[Python-Dev] Opcode cache in ceval loop

Mon Feb 1 14:10:40 EST 2016

Hi,

This is the second email thread I start regarding implementing an opcode 
cache in ceval loop.  Since my first post on this topic:

- I've implemented another optimization (LOAD_ATTR);

- I've added detailed statistics mode so that I can "see" how the cache 
performs and tune it;

- some macro benchmarks are now 10-20% faster; 2to3 (a real application) 
is 7-8% faster;

- and I have some good insights on the memory footprint.

** The purpose of this email is to get a general approval from 
python-dev, so that I can start polishing the patches and getting them 
reviewed/committed. **

Summary of optimizations
------------------------

When a code object is executed more than ~1000 times, it's considered 
"hot".  It gets its opcodes analyzed to initialize caches for 
LOAD_METHOD (a new opcode I propose to add in [1]), LOAD_ATTR, and 
LOAD_GLOBAL.

It's important to only optimize code objects that were executed "enough" 
times, to avoid optimizing code objects for modules, classes, and 
functions that were imported but never used.

The cache struct is defined in code.h [2], and is 32 bytes long. When a 
code object becomes hot, it gets an cache offset table allocated for it 
(+1 byte for each opcode) + an array of cache structs.

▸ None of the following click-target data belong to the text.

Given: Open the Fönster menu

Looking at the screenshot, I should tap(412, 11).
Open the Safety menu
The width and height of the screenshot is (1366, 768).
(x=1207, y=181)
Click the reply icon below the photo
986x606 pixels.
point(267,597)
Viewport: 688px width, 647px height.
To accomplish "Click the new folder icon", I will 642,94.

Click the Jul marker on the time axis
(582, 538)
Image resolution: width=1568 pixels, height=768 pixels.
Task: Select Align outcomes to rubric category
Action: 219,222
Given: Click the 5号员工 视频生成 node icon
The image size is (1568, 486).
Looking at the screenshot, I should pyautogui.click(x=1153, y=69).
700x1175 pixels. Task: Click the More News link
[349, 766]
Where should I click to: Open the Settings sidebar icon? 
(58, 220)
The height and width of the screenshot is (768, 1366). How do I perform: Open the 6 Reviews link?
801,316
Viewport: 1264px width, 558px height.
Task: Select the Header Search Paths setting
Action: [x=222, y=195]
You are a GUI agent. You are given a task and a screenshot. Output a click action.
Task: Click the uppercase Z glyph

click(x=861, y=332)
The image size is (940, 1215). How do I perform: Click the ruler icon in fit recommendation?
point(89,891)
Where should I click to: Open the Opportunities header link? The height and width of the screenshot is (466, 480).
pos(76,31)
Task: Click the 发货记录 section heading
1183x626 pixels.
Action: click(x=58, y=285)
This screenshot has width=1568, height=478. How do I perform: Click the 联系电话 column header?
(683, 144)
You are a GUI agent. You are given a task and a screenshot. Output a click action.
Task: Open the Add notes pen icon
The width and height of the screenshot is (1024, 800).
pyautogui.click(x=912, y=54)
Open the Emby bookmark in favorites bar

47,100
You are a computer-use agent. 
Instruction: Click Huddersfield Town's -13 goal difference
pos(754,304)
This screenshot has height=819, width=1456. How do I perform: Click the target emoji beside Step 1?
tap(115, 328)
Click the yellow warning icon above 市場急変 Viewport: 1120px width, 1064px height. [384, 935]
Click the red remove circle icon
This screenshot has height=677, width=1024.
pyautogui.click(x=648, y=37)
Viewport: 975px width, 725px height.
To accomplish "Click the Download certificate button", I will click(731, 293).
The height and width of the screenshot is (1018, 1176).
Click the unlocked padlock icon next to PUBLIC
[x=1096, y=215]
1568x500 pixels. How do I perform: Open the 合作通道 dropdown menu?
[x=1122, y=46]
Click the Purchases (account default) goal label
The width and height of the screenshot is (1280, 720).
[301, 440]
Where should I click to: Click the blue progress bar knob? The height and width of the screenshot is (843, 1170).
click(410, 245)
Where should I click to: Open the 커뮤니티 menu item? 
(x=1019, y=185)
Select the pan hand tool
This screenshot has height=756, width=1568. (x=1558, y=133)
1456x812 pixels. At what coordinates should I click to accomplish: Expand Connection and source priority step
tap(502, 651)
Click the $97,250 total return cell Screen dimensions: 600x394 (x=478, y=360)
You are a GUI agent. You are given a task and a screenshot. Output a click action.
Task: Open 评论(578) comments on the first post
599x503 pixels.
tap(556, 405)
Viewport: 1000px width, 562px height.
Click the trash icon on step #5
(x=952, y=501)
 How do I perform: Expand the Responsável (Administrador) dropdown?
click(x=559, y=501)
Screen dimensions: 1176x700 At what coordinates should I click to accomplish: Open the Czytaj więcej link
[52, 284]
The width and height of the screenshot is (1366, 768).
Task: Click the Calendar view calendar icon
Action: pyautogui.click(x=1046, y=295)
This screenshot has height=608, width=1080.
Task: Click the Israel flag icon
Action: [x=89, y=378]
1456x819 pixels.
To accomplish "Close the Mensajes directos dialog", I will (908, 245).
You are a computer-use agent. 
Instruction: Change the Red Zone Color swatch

To measure the max/average memory impact, I tuned my code to optimize 
*every* code object on *first* run.  Then I ran the entire Python test 
suite.  Python test suite + standard library both contain around 72395 
code objects, which required 20Mb of memory for caches.  The test 
process consumed around 400Mb of memory.  Thus, the absolute worst case 
scenario, the overhead is about 5%.

Then I ran the test suite without any modifications to the patch. This 
means that only code objects that are called frequently enough are 
optimized.  In this more, only 2072 code objects were optimized, using 
less than 1Mb of memory for the cache.

LOAD_ATTR
---------

Damien George mentioned that they optimize a lot of dict lookups in 
MicroPython by memorizing last key/value offset in the dict object, thus 
eliminating lots of hash lookups.  I've implemented this optimization in 
my patch.  The results are quite good.  A simple micro-benchmark [3] 
shows ~30% speed improvement.  Here are some debug stats generated by 
2to3 benchmark:

-- Opcode cache LOAD_ATTR hits     = 14778415 (83%)
-- Opcode cache LOAD_ATTR misses   = 750 (0%)
-- Opcode cache LOAD_ATTR opts     = 282
-- Opcode cache LOAD_ATTR deopts   = 60
-- Opcode cache LOAD_ATTR total    = 17777912

Each "hit" makes LOAD_ATTR about 30% faster.

LOAD_GLOBAL
-----------

This turned out to be a very stable optimization.  Here is the debug 
output of the 2to3 test:

-- Opcode cache LOAD_GLOBAL hits   = 3940647 (100%)
-- Opcode cache LOAD_GLOBAL misses = 0 (0%)
-- Opcode cache LOAD_GLOBAL opts   = 252

All benchmarks (and real code) have stats like that.  Globals and 
builtins are very rarely modified, so the cache works really well.  With 
LOAD_GLOBAL opcode cache, global lookup is very cheap, there is no hash 
lookup for it at all.  It makes optimizations like "def foo(len=len)" 
obsolete.

LOAD_METHOD
-----------

This is a new opcode I propose to add in [1].  The idea is to substitute 
LOAD_ATTR with it, and avoid instantiation of BoundMethod objects.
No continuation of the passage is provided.